Cambridge scientists start to unravel cancer’s secrets
Scientists at the Wellcome Sanger Institute in Cambridge believe they have made a major breakthrough in cancer and ageing research.
They have developed a new sequencing method to study changes in the DNA of any human tissue.
While genetic changes occur naturally in our cells as we age – in most cases causing no harm – certain mutations can set a cell on the path to cancer. While genome sequencing has been used for many years to understand how cancer develops, it has never been accurate enough to detect new mutations in non-dividing cells – the large majority – until now.
The Wellcome Sanger study, partly funded by Cancer Research UK, showcases a new approach called nanorate sequencing (NanoSeq), that can uncover changes in the DNA of all human tissues with unprecedented accuracy.
The research has also opened up the possibility that cell division isn’t the main driving force behind genetic changes, as previously assumed.
The team originally set out to improve an advanced sequencing method called duplex sequencing, through which DNA is read multiple times to locate errors in the data.
When searching for mistakes in the data it became clear they were gathered at the ends of DNA fragments and had other features that suggested flaws in how the DNA was being prepared for sequencing.
Spanning four years, the research focused on enhancements and improving accuracy until fewer than five errors per billion letters of DNA was achieved.
Dr Robert Osborne, an alumnus of Wellcome Sanger Institute who led the work, said detecting mutations that were only present in one or a few cells was “incredibly technically challenging”. But because of Nano Seq’s vastly limited errors researchers are “now able to accurately study somatic mutations in any tissue.”
Taking advantage of the technique’s improved sensitivity, researchers were able to compare the rate and pattern of mutation in both stem cells and non-diving cells in multiple human tissue types, which led to an unexpected discovery.

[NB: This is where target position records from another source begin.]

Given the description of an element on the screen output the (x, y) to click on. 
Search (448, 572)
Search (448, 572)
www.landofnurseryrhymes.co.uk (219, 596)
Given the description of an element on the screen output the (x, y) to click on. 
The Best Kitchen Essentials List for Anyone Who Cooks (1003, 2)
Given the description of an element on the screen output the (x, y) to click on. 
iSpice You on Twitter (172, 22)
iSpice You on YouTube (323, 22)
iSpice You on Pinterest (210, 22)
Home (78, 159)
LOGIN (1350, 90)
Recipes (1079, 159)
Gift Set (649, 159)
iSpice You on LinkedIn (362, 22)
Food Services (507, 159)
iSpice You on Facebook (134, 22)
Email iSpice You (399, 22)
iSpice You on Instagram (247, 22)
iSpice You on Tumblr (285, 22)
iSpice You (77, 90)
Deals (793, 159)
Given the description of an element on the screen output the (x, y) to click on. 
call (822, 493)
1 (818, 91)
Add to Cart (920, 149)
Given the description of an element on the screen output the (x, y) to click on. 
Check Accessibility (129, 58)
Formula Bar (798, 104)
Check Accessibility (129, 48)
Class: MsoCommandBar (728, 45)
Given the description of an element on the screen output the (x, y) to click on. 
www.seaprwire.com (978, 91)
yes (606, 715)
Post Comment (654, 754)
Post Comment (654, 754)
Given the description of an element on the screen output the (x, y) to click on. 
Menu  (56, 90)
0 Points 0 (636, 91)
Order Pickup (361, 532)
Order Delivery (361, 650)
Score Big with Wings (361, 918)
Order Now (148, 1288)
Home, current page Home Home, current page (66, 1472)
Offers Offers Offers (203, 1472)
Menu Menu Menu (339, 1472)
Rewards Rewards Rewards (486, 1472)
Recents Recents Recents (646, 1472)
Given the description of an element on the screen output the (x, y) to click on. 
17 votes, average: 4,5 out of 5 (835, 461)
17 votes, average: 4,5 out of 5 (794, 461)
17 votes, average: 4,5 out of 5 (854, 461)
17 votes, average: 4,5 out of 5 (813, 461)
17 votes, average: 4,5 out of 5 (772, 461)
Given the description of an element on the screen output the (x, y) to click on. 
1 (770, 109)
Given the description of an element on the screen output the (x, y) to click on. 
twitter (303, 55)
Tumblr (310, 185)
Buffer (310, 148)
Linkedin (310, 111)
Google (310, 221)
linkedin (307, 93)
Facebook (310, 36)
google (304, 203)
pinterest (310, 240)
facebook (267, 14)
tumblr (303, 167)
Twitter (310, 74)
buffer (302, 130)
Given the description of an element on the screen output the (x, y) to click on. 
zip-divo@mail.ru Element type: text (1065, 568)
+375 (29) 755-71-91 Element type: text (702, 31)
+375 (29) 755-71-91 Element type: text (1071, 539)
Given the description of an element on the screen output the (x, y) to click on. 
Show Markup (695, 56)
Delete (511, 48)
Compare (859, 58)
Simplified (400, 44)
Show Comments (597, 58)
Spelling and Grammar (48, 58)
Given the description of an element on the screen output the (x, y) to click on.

Analysis of blood cells revealed a similar number of mutations in slowly dividing stem cells and a more rapidly dividing population called progenitor cells.
The same pattern was confirmed in analyses of non-dividing neurons and rarely-dividing cells from muscle, which revealed that changes accumulate throughout life in cells without cell division, and at a similar pace to cells in the blood.
It is hoped the NanoSeq method will enable scientists to study the effects of carcinogens like tobacco or sun exposure on healthy cells, as well as discover and understand new harmful substances that may cause cancer.
NanoSeq will also make it easier to take and test samples from people. Instead of taking intrusive biopsies of tissue, cells can be collected simply by scraping the skin or swabbing the throat.